昨天又去宣武医院复查,挂了我们原来主刀大夫的号。
疫情后的宣武医院似乎比原来的人更多了,大概是积了那么久的病人。而且进医院都需要排着长长的队,还要扫健康码,不扫不让进的。反正我们这段时间也没有离开京城,所以相对来说还好点。
对于门诊楼我还不是很熟悉,连取个号都不知道在哪里,我怕过了9点半,号会自动取消。还好在9点26时成功取了号,然后去三楼神外,没有想到老楼是如此的破旧与拥挤,与新楼真的没法比,窄窄的过道里挤满里人。

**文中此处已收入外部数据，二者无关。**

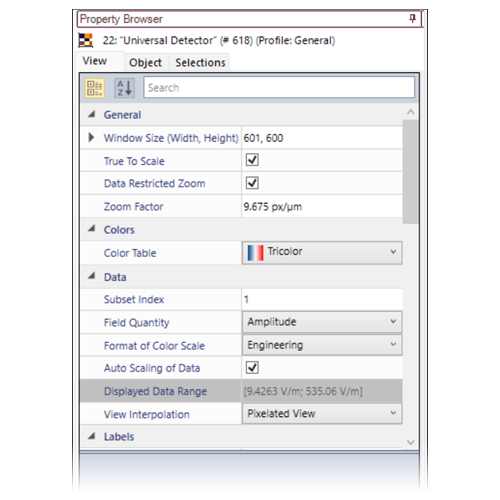
Task: Pin the Property Browser panel
Action: tap(412, 18)
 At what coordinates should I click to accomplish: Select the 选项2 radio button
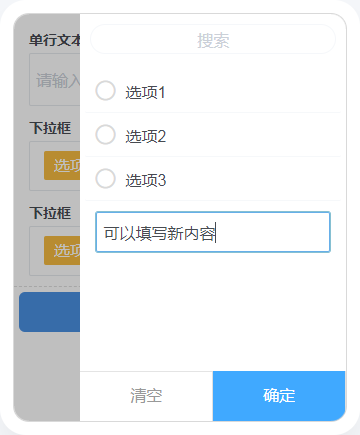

在等待的时间里,与邻座无意中聊了起来,问我们孩子是什么瘤,我说脑瘤,她是脑瘤也分多种呀。我就能猜想她家孩子肯定也是脑瘤,要不不会知道的这么清楚。等我告诉她说是生殖时,她就露出了羡慕的眼光,因为她家是髓母,长在四脑室。而髓母最大的缺点就是播散的特别快,哪怕是全切,再说长在脑子的东东,怎么可能做到全切呢。就算是全切,还有流动的脊液。
原来与我们同一治疗期间有一个东北的四岁小朋友就是髓母,亚型是经典型。他就是复发再一次住院的,他已做了全脑全脊放疗与8次化疗,在不到一年的时间里就播散到脊柱里。当时听说之后,心里就特别的心疼这个小男孩,被疾病折磨的不像一个四岁的小朋友,倒是像一个非常懂事的6岁小朋友,每次护士给扎针时,嘴里坚强地说我不怕疼,当一扎时就会眼泪哗哗地流。等抽完血后,又高兴地与妈妈玩起来小游戏来。
只要没有身体不舒服时,孩子就会很高兴地在楼道里跑来跑去,一旦身体被疾病折磨疼痛时就会汪汪地哭着,而他的妈妈已经被这个病折磨得眼睛里充满了血丝,眼眶都是肿得大大,没有哪一天能睡上一个好觉,还要时刻与这个复发髓母瘤子做搏击,每一步治疗都是小心又小心,害怕随时这个病夺走孩子的命。
出院之后就再也没有联系过她们,不知现在状况如何!愿上帝好好保佑他!
排了好几个人,一直不见叫我们的名字,我看到有一个病人快要出来,就立即冲上去,孟主任看到是我们,他乐呵呵说了一声,这个名字好熟悉,我连忙把小豆叫过来,他一看到小子说,哟,小子恢复的不错哈。
聊了聊他的情况,我把我的疑点说了一下,说那有一个小亮点,不知道会不会是瘤子,他说应该不是,如果真的不放心再拍一个片子看看,若是不再长大,应该就是残留。而且这个位置正好挨着脑动脉,感觉不太像。
他给我们又开了核磁与CT,还叮嘱我们以后定期复查,如果没有号,找我来加一个号。又帮我们开了复学的证明,并询问了怎么办理特病,他说他也不知道,可以去医保办去问问。
没有想到特病办理很简单,直接在医保办领取一张表,找大夫填上就可以,再把表交回到医保办,而且当天就可以用上。这样检查费又节省了近600块钱。上一次豆爸就图麻烦,没有办理。男人就是这样,宁可多花的钱。
复查完后,豆说饿了,在庆丰包子吃了一两包子与一碗小米粥,自己又单独买了一瓶豆浆,吃饱回家。